| Message ID | 20200315190426.163478-4-alexander@wetzel-home.de |
|---|---|
| State | Changes Requested |
| Headers | show |
| Series | Extended Key ID support | expand |
On Sun, Mar 15, 2020 at 08:04:21PM +0100, Alexander Wetzel wrote: > Add shared functions and variables for Extended Key ID support: > > - Add "enum ext_key_id_support" for config options > - Add helper functions to read/write Extended Key ID config options > - Add the new driver flag WPA_DRIVER_FLAGS_EXTENDED_KEY_ID I'll split that last part to go in with the nl80211 changes so that this patch 3/8 is only for introducing configuration definitions and helpers. > diff --git a/src/common/defs.h b/src/common/defs.h > +enum ext_key_id_support { > + EXT_KEY_ID_PREFER0 = BIT(0), PREFER0 sounds like a pretty confusing name.
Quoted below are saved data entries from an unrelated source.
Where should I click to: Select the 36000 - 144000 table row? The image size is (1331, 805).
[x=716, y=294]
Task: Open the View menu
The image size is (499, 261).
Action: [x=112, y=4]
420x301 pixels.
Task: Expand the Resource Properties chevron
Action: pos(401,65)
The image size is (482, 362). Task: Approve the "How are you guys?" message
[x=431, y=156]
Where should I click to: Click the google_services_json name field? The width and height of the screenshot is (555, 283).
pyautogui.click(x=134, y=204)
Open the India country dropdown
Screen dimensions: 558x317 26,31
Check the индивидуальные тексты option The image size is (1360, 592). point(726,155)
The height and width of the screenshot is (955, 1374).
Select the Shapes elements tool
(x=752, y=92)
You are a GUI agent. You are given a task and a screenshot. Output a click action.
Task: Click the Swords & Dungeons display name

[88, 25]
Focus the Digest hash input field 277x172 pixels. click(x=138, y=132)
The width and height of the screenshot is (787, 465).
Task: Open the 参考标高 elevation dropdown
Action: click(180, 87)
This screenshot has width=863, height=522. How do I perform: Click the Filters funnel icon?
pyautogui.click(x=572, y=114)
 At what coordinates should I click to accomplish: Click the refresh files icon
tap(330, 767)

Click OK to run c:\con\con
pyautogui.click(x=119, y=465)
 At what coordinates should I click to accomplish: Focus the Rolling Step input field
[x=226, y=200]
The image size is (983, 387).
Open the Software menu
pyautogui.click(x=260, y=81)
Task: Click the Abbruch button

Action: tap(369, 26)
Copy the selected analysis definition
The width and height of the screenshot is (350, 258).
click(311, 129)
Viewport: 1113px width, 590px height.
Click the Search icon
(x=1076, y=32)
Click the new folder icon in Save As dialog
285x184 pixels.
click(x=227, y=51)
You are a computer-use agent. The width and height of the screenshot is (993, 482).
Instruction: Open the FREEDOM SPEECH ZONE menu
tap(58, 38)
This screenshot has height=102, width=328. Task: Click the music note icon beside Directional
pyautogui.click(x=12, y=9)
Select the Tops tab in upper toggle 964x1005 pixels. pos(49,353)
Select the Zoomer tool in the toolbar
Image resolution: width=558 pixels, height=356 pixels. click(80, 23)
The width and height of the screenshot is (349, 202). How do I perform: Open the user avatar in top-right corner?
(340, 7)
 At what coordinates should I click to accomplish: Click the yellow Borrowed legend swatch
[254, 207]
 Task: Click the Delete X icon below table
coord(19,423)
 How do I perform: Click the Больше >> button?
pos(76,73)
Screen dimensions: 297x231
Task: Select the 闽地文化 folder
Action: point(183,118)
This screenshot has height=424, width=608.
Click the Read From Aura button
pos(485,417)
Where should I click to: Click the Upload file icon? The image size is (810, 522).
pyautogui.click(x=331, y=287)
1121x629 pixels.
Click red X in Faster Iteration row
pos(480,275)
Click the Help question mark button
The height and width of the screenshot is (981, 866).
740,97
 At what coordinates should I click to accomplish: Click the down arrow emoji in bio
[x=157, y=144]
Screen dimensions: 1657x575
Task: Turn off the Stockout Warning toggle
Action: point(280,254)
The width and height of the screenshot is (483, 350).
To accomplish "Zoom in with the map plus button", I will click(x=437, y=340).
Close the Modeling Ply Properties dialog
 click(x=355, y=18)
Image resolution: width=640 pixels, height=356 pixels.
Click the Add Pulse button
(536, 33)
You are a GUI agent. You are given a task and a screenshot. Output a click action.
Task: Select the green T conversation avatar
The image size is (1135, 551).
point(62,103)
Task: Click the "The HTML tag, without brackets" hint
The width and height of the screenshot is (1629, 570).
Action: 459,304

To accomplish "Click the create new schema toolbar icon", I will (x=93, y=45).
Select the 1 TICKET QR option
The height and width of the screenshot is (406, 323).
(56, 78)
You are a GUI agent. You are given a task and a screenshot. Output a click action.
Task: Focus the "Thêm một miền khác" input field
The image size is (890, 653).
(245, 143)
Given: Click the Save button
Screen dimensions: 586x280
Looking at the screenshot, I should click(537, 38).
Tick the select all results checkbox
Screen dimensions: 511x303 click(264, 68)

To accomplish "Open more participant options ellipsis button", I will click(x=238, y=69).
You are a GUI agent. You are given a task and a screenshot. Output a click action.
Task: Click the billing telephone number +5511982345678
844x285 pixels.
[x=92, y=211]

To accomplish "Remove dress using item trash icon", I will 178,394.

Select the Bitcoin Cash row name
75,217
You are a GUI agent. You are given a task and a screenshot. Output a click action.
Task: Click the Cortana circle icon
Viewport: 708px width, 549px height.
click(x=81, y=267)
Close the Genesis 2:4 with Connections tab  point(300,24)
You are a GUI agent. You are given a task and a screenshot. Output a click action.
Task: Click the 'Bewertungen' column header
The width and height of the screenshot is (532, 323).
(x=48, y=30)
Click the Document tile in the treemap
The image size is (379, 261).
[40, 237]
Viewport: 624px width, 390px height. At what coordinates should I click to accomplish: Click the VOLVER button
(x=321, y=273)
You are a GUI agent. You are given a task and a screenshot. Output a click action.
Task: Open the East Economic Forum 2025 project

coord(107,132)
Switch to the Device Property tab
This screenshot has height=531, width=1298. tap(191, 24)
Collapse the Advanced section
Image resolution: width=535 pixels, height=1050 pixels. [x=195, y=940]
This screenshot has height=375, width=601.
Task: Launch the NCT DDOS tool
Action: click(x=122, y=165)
Isn't this for specifying which KeyID to use initially instead of somehow preferring 0 over 1 in general. Furthermore, I'm not going to force interop testing to users by default, so Key ID 0 needs to be the default approach and there can be optional configuration mechanism for starting with 1 (+START1 ?). > + EXT_KEY_ID_BASIC = BIT(1), Similarly, "BASIC" sounds confusing.. Isn't this what would be done to simply enable Extended Key ID? > + EXT_KEY_ID_FT0 = BIT(2), > + EXT_KEY_ID_FILS0 = BIT(3), > + EXT_KEY_ID_FILS_CUSTOM = BIT(4), > + EXT_KEY_ID_FILS = EXT_KEY_ID_FILS0 | EXT_KEY_ID_FILS_CUSTOM, And these get really confusing.. I don't think I want to include any custom stuff or protocol extensions that do not match what is defined in the standard. In other words, I'd expect there to be configuration for enabling Extended Key ID with an option to enable testing mode that starts with KeyID 1. For example: extended_key_id=<0/1/2> 0: disabled 1: enabled 2: enabled with test mode to start with KeyID 1 FILS and FT cases could need to be managed automatically. I'm not sure why this would need any more complexity. The AP can advertise support for Extended Key ID but only issue keys with KeyID 1 for the cases that are fully defined in the standard. It's fine to have proposed patches ready for likely extensions of FT and FILS, but I'd like to see those as separate patches so that the fully defined functionality can first be applied without any such changes included.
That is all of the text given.